There are four new messages relating to the management and lifetime of parse data:
kBBLMInitParseDataMessage
: When this is called, the language module may allocate any data specific to this document. Note that doing so is not required; you could certainly wait until you receive a kBBLMRecalculateParseDataMessage
to do so.
kBBLMDisposeParseDataMessage
: When this is called, the language module should deallocate any data contained in fDocumentParseData
, in the case that it is not intrinsically reference-counted. (Read below for more on this.)

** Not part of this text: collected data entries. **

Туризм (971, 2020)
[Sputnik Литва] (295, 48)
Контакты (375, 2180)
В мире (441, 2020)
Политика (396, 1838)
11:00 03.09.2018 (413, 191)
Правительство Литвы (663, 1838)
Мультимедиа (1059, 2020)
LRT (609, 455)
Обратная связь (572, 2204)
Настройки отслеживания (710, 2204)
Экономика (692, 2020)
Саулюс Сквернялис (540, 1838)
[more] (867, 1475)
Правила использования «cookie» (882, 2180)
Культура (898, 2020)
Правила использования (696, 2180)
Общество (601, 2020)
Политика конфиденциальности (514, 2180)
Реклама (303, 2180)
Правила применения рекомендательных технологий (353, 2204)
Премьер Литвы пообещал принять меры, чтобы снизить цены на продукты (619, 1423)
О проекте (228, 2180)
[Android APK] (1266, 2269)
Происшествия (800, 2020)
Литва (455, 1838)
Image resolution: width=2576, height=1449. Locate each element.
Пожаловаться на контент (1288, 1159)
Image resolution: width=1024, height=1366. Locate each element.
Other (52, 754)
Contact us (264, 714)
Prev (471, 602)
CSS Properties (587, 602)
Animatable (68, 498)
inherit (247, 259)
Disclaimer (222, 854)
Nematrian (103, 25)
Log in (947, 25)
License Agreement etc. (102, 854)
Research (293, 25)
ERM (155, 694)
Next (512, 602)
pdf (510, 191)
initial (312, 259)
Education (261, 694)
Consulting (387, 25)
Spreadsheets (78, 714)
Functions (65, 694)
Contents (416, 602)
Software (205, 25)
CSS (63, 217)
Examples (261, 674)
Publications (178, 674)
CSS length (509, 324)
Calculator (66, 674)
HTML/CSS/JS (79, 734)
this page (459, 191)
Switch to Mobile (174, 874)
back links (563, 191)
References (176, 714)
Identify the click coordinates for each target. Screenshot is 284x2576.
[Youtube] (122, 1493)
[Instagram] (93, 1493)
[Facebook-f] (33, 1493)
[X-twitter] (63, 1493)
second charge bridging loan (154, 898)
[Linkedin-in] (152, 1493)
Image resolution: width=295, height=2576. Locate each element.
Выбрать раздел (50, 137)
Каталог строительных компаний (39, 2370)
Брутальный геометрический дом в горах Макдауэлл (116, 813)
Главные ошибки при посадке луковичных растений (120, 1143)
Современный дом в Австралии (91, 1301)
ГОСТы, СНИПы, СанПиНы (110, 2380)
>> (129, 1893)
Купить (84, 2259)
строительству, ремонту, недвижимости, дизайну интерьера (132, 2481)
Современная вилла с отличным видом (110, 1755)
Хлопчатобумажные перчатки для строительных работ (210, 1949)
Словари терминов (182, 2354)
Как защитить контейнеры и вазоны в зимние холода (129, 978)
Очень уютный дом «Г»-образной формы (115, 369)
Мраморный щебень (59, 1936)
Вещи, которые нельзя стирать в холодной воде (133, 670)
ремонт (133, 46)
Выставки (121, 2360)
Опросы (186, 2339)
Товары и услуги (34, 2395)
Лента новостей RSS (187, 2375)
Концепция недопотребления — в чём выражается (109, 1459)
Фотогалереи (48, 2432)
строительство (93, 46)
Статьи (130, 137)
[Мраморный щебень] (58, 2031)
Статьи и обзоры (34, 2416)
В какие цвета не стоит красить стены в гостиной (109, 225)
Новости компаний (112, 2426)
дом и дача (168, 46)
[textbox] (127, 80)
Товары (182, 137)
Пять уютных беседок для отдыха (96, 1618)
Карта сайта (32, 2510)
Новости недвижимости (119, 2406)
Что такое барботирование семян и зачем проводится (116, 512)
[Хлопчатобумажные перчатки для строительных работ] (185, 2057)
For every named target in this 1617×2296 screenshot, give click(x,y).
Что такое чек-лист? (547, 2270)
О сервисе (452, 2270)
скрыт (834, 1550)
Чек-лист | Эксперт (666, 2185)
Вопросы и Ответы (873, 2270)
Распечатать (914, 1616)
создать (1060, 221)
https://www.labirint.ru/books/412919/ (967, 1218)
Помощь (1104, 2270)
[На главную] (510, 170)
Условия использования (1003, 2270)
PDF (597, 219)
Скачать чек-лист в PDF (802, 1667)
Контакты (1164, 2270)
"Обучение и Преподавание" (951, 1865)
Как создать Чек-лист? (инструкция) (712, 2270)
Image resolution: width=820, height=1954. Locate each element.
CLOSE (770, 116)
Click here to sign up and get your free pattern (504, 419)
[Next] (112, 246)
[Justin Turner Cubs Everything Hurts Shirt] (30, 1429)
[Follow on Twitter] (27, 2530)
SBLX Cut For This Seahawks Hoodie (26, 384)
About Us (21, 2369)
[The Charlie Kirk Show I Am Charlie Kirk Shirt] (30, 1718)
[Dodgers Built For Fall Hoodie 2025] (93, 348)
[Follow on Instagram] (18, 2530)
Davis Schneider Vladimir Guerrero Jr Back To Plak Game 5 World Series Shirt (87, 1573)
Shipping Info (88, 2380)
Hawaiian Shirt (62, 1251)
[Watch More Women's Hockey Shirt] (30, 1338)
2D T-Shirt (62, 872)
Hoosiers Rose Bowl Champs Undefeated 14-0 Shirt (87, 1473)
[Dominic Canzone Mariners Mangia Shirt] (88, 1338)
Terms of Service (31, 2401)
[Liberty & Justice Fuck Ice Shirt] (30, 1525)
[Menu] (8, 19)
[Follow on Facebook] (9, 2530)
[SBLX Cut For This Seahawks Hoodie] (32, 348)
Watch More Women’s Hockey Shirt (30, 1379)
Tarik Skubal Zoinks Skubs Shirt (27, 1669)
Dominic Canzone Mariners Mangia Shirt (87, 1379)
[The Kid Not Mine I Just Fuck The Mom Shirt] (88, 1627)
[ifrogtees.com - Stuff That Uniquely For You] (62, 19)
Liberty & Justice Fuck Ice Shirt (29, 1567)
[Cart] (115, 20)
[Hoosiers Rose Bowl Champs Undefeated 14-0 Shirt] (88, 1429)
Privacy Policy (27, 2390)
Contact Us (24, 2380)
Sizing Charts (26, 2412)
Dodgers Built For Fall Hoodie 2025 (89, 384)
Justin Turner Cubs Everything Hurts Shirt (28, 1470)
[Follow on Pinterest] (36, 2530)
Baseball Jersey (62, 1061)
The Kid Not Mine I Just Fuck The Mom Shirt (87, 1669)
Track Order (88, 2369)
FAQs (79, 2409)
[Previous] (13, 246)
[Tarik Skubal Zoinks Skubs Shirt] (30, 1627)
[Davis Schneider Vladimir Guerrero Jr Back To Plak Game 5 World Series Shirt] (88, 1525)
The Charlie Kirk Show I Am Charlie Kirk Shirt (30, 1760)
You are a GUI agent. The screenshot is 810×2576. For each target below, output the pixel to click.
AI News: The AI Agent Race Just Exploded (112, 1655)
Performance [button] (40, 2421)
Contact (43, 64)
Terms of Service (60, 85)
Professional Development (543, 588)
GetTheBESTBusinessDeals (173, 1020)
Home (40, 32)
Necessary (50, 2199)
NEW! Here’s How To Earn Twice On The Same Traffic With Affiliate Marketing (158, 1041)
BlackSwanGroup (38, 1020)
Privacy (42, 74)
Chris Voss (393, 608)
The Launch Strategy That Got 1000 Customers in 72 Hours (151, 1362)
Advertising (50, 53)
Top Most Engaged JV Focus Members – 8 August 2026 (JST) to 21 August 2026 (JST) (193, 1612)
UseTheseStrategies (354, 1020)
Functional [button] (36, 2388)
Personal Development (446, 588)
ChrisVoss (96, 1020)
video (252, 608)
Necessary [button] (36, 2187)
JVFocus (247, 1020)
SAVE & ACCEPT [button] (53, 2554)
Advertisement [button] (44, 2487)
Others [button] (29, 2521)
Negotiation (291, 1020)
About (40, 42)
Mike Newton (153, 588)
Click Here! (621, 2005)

kBBLMRecalculateParseDataMessage
: When this is called, the language module may calculate from scratch and return any appropriate parse data for the document. fDocumentParseData
will be the result of a previous kBBLMInitParseDataMessage
. If you opted not to do anything previously, then fDocumentParseData
will be nil
on entry; you should create it as needed, return it in fDocumentParseData
, and set fOutDocumentParseDataIsNew
to true
.
kBBLMUpdateParseDataMessage
: When this is called, the parameter block's fUpdateParseDataParams
member contains information about the location and nature of the change. You can use this information to incrementally recalculate your parse data; or you can recalculate it all from scratch as though you had received a kBBLMRecalculateParseDataMessage
. If you decide to recalculate from scratch and create a new parse data object, put it in fDocumentParseData
and set fOutDocumentParseDataIsNew
to true
.
Important Notes About Object Lifetimes
Under no circumstances should you attempt to assume ownership of
the NSObject
subclass that you return in fDocumentParseData
,
even if you are changing its value and setting
fOutDocumentParseDataIsNew
. If you return a new parse data object,
BBEdit will release the old one for you.
Considerations for non-refcounted data
In some cases, your parse data might be a C++ class instance, or
even an allocated C structure. In order to pass it back and forth
across the API boundary, you must wrap it in an NSValue
as a
pointer value. In that case, you must also take some care to
manage the object lifetime yourself, since BBEdit can't otherwise
know what needs to be done with it. Thus, given some hypothetical
ParseTree
C++ class, you would write something like:
myParseTree = new ParseTree;
/* ...do some parsing... */
params.fDocumentParseData = [NSValue valueWithPointer: myParseTree];
params.fDocumentParseDataIsNew = true;
You would use this pattern in response to kBBLMInitParseDataMessage
,
but also if you calculated a new parse tree in response to kBBLMRecalculateParseDataMessage
or kBBLMUpdateParseDataMessage
.
One additional wrinkle, though: when recalculating or updating,
if you make a new C++ object, you need to dispose of the old one,
but not release the NSValue
instance itself. This is because
BBEdit doesn't know what's wrapped up in the NSValue
, or how it
should be managed.
So in the case where you're changing the object during update or recalculate, you'd have code like this:
ParseTree *oldParseTree = NULL;
ParseTree *newParseTree = NULL;
oldParseTree = static_cast<ParseTree*>(params.fDocumentParseData.pointerValue);
delete oldParseTree; // clean up the old data
myParseTree = new ParseTree;
/* ...do some parsing... */
params.fDocumentParseData = [NSValue valueWithPointer: myParseTree];
params.fDocumentParseDataIsNew = true;
When receiving a kBBLMDisposeParseDataMessage
, you'll have to do the same:
ParseTree *oldParseTree = NULL;
oldParseTree = static_cast<ParseTree*>(params.fDocumentParseData.pointerValue);
delete oldParseTree; // clean up the old data
Note that you do not ever release params.fDocumentParseData
!
BBEdit will manage it for you once you've created it. (If you do
release it, you'll rapidly find out what a bad idea that was.)